Le choix du centre n’éteint pas les tensions. Les oppositions politiques, les débats sur les réformes, les résistances régionales traversent la capitale et la mettent à l’épreuve. On y voit des parlements agités, des gouvernements qui tombent, des crises qui obligent à renégocier la place du religieux, la liberté de la presse, la décentralisation. Mais la fixité du lieu aide: la capitale, par sa régularité, absorbe les secousses. Le bâtiment parlementaire, les ministères, les avenues servent de théâtre et de rempart. La routine des séances, des décrets, des rapports domestique l’imprévu.

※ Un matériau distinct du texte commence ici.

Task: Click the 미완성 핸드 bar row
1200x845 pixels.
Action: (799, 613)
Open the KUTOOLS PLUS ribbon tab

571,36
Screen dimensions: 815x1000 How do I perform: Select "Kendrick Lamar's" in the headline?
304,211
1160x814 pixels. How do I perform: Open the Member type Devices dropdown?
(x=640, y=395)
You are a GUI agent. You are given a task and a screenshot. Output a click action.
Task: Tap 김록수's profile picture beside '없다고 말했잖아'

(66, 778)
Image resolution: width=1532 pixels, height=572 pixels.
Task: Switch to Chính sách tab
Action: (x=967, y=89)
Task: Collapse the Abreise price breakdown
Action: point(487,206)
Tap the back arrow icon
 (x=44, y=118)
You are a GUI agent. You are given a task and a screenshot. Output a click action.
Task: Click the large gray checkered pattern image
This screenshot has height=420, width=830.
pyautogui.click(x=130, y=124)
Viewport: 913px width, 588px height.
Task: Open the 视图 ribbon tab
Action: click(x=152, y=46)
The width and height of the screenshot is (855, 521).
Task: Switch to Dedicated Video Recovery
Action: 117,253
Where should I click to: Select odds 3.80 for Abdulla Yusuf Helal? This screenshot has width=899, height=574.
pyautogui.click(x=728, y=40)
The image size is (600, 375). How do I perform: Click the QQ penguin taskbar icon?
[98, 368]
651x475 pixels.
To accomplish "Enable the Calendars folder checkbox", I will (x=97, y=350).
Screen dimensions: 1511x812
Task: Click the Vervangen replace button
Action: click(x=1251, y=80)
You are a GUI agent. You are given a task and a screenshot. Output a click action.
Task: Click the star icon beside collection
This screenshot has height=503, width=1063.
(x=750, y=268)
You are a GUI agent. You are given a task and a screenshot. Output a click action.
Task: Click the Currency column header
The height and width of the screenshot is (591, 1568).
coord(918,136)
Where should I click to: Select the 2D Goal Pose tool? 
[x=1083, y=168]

Ce 13 octobre est enfin un moment de mémoire. Chaque année il rappelle que l’État s’est choisi un centre et que ce centre a servi de levier pour reconstruire. Les générations qui n’ont pas connu l’empire vivent avec une carte mentale où Ankara est l’évidence. Les cartes scolaires, les timbres, les cérémonies en ont fait un point fixe. Le pays n’est plus organisé autour d’un détroit, il l’est autour d’un plateau. Cette translation mentale a des effets durables: elle influence les itinéraires économiques, les réseaux de transport, les hiérarchies institutionnelles.

L’histoire longue invite à comparer. D’autres pays ont déplacé leur capitale pour se recentrer, se sécuriser, se régénérer. Mais ici, la vitesse est singulière: en quelques années une ville change de rôle, un État change d’allure. Le 13 octobre est l’éclair qui révèle une transformation de fond. La géographie, la politique, l’urbanisme, l’administration se nouent et composent une nouvelle cohérence. Le pays, en choisissant un centre intérieur, s’est donné du temps. Sur le plateau d’Anatolie, l’État a trouvé un rythme.

Ainsi, la décision de 1923 n’est pas un détail de protocole. Elle est un pivot. Elle concentre la volonté de rompre avec la logique impériale, de protéger la souveraineté, d’éduquer les citoyens, d’organiser le territoire. Elle fait d’Ankara un outil de réforme et d’Istanbul une grandeur autonome. Entre les deux villes se construit un dialogue permanent qui façonne la Turquie contemporaine. La capitale intérieure demeure un signe de ce choix initial: recentrer pour durer.